### WHAT YOU SHOULD DO
In the entries below, find the line containing "Given: Open 会员等级 link icon in sidebar" and the line containing "The width and". Copy those two lines and everything between them exactly, and only that.
[SOURCE MATERIAL — start]
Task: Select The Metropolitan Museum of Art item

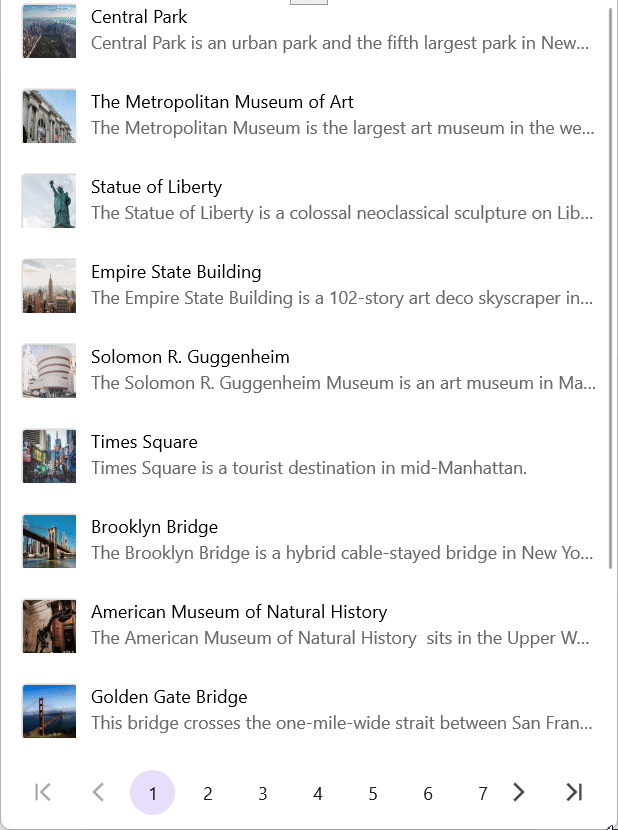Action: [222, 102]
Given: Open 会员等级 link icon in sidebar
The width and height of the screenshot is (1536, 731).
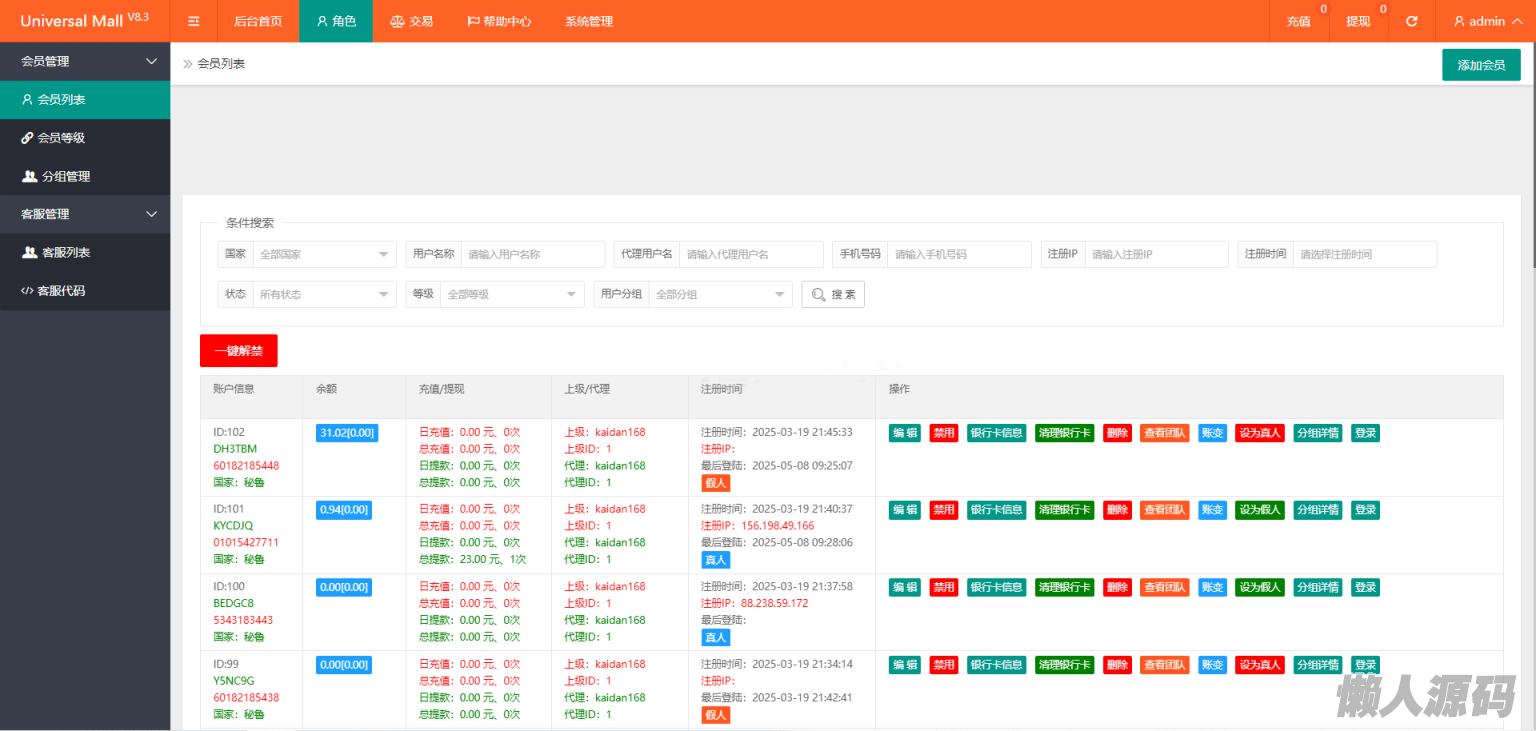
[SOURCE MATERIAL — finish]
[SOURCE MATERIAL — start]
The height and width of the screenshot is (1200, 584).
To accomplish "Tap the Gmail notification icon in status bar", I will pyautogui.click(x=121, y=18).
[SOURCE MATERIAL — finish]
### RESPONSE
Given: Open 会员等级 link icon in sidebar
The width and height of the screenshot is (1536, 731).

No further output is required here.